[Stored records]
########

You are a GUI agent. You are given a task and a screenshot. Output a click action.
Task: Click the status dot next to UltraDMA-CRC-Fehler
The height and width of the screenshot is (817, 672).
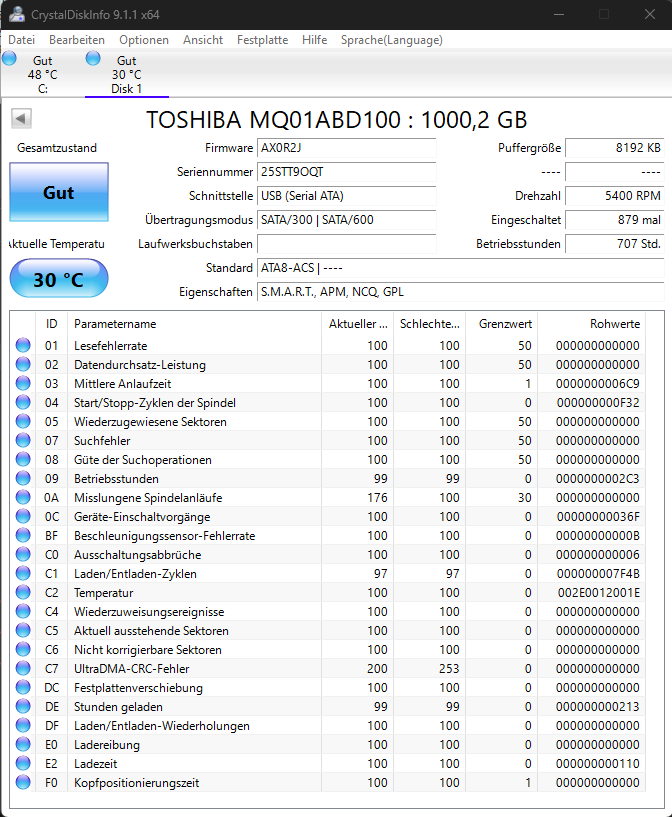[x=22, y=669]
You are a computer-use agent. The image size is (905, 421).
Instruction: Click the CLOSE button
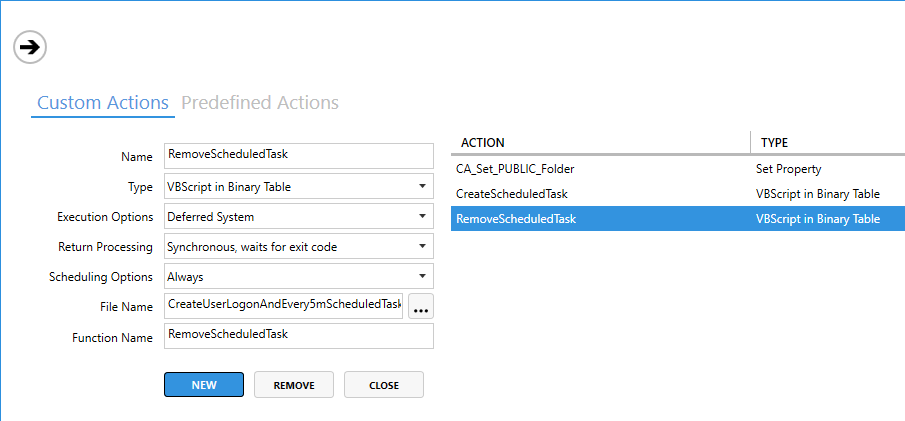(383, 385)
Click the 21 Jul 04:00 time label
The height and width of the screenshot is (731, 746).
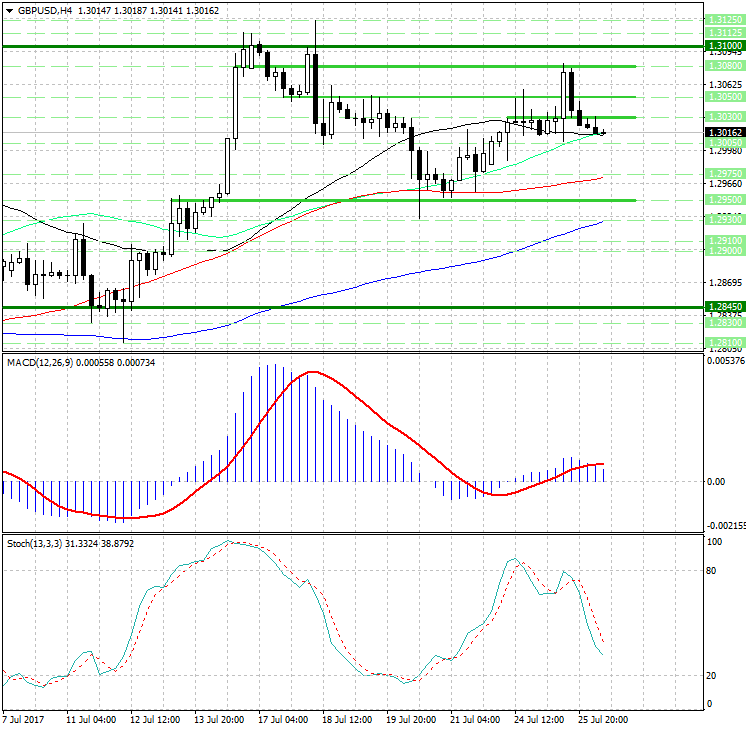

########

WHAT YOU ARE ASKED TO DO ▸
Each line from the one containing "Click the 21 Jul 04:00 time label" through the last line of the data should be written out exactly. Skip the pictures, and add no other lines.

SOLUTION TO THIS PROBLEM ▸
Click the 21 Jul 04:00 time label
The height and width of the screenshot is (731, 746).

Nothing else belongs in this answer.